Stress is truly a killer.

The documentary also drew from some interesting research to identify some of the more unexpected stressors (causal factors) in our lives. The research was impressive, with longitudinal studies on baboon tribes and humans spanning over 30 years.

The insight du jour was:

Your position in the hierarchy is a cause for stress.

The lower you are down the proverbial food chain, the more stressed you are. For humans the obvious hierarchy is our place of work.

Obviously we are part of many hierarchies in our lives and each of those structures is an opportunity to be more or less stressed. (Which is why volunteering to be the soccer coach is a great act of balancing your life; you get to be in charge of running a squad of 10-year olds, which makes a nice change from the cubicle farm.)

The reason your hierarchical position causes stress is because the lower you are down the food chain, the less control you have.

It seems that the old bumper sticker philosopher was right when he mused about the boss:

I don’t get stressed, I give stress.

And that is when I the apple fell on my head.

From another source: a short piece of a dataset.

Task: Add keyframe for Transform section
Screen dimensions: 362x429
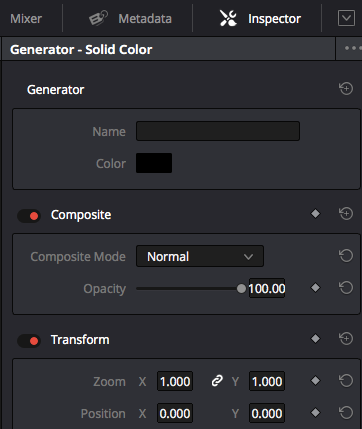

The popularity of social media platforms, which are usually asynchronous by nature, is a rare instance where relationships are less hierarchical. And where the participants are actually in control of the interaction.

Peter Steine saw it clearly in his (1993) cartoon – On the Internet Nobody Knows You’re a Dog.

Your browser may not support display of this image.Social ME-dia is ostensibly all about relationships.

If you have been around for awhile, you no doubt would have read posts or publications that guide you about the appropriate behaviour and manner in which to engage.

These guidelines seemingly govern the etiquette of these digital relationships and typically exhort participants to: Listen first. Ask many questions. Don’t make it about you. Give freely and good things will come to you.

And a host of other like platitudes. This advice is nothing but common courtesy reinvented for the web.

But this does not hold true for all relationships on the web. Relationships evolve and relationships may belong to different categories. In each instance there is a different context and a different set of rules that apply.

Your browser may not support display of this image. 1. Typically, when someone initially embraces the internet as a social medium, they will start off with a core group op their ‘real’ friends. [With this I mean physical relationships in the sense that it is person to person and not necessarily intimate. I use ‘real’ to describe these relationships simply because you know what I mean, and I don’t mean that digital relationships are not real.] Your first email was probably sent to someone you know. Your first friend on Facebook was probably your wife.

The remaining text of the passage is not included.